The WebEx meeting client uses the Scalable Video Coding (SVC) technology to send and receive video. It uses multi-layer frames to send video and it allows the receiving client to automatically select the best possible resolution to receive video. For more information regarding network traffic planning for WebEx clients, refer to the Cisco WebEx Network Bandwidth white paper available at

https://www.cisco.com/c/en/us/products/collateral/conferencing/webex-meeting-center/white_paper_c11-691351.html

  • Bandwidth from Enterprise to WebEx Cloud

For each call to the WebEx Cloud, a minimum network bandwidth of 1.1 Mbps is required between the enterprise and the WebEx Cloud.

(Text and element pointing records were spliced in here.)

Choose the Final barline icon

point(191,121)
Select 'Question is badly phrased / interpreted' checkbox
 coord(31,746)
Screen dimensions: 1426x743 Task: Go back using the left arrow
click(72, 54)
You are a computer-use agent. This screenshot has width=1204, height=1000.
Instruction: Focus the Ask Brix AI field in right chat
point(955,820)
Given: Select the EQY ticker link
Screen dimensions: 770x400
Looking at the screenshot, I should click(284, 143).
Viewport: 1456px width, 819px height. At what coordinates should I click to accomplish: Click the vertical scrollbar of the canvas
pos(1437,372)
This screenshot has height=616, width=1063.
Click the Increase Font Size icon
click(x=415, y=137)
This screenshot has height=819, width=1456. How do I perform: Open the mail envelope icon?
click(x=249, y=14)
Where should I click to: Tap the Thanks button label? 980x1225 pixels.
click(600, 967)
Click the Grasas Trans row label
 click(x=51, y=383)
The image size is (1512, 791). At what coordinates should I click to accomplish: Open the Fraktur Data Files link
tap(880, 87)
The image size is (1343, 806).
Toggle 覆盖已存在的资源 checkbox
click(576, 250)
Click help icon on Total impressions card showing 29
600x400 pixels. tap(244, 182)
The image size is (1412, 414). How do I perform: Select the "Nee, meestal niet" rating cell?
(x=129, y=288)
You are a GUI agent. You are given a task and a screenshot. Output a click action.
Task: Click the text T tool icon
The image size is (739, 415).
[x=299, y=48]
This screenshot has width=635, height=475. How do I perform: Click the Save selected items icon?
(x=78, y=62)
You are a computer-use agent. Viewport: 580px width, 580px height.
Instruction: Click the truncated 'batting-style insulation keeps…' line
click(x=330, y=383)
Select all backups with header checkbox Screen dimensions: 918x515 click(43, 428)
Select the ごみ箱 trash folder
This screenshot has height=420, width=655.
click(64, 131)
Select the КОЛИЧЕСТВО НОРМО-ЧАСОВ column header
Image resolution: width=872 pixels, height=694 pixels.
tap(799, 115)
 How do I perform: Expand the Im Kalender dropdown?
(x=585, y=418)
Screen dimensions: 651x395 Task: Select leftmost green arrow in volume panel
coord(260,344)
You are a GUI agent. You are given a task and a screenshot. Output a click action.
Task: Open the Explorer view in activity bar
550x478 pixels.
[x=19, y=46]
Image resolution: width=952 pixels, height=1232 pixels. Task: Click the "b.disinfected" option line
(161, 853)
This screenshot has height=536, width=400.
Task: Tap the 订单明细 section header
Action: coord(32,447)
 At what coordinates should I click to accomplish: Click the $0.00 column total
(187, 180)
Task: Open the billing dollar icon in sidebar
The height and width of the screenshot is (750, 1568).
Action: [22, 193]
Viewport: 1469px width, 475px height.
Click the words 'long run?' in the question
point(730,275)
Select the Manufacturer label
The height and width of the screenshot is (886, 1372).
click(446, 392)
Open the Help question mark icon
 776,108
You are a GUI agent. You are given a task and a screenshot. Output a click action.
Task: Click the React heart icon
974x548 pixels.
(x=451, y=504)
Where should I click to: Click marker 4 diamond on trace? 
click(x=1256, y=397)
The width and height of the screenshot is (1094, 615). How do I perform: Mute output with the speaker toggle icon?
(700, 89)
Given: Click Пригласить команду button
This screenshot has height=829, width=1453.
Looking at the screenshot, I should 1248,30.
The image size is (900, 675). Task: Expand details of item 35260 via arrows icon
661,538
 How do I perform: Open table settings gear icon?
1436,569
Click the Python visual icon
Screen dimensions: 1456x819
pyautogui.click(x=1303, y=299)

For example, if a customer is expecting five simultaneous CMR Hybrid meetings, network bandwidth of 5.5 Mbps is required. At the same time, a maximum bandwidth of 4 Mbps is supported per call.

For optimal SIP audio and video quality between the TelePresence Bridge and the WebEx Cloud, Cisco recommends setting up the video bandwidth of at least 1.3 Mbps in the region associated with each endpoint registering with Cisco Unified CM.

Design Considerations

The following design considerations apply to Cisco CMR Hybrid deployments:

  • Upgrade from previous versions of CMR Hybrid that use the Cisco TelePresence MultiPoint Switch infrastructure is not supported, and customers using those previous versions should plan for migration.
  • Every user who wants to schedule a CMR Hybrid meeting must have a host account with Cisco TelePresence Session type assigned in the WebEx site.
  • Any endpoints that can register with Cisco Unified CM and that are supported by the TelePresence Bridge can be used to join the Cisco CMR Hybrid meeting.
  • Only devices managed by the Cisco TelePresence Management Suite (TMS) can use One Button to Push (OBTP) or the Auto Connect feature to join the CMR Hybrid meeting.
  • Ensure that the Cisco Unified CM Neighbor Zone in Cisco Expressway-C is configured with Binary Floor Control Protocol (BFCP) enabled.
  • Provision Hybrid Audio in the WebEx site to allow the use of SIP audio for the TelePresence Bridge and PSTN audio for WebEx participants.
  • Cisco CMR Hybrid does not support Cisco WebEx Meetings Server.
  • The TelePresence Bridge becomes the default host if no host is present when it joins the CMR Hybrid meeting, and the host privilege is reassigned to the host when he joins using the WebEx meeting client.
  • The TelePresence Bridge will call into the WebEx Cloud at meeting start time even if no TelePresence or WebEx participant has joined yet.
  • The organizer's WebEx account and Outlook time zone should match; otherwise, the meeting scheduled in WebEx and in the Cisco TMS calendar will have different start times.
  • Enable UDP for media streaming in the firewalls for the optimal video experience.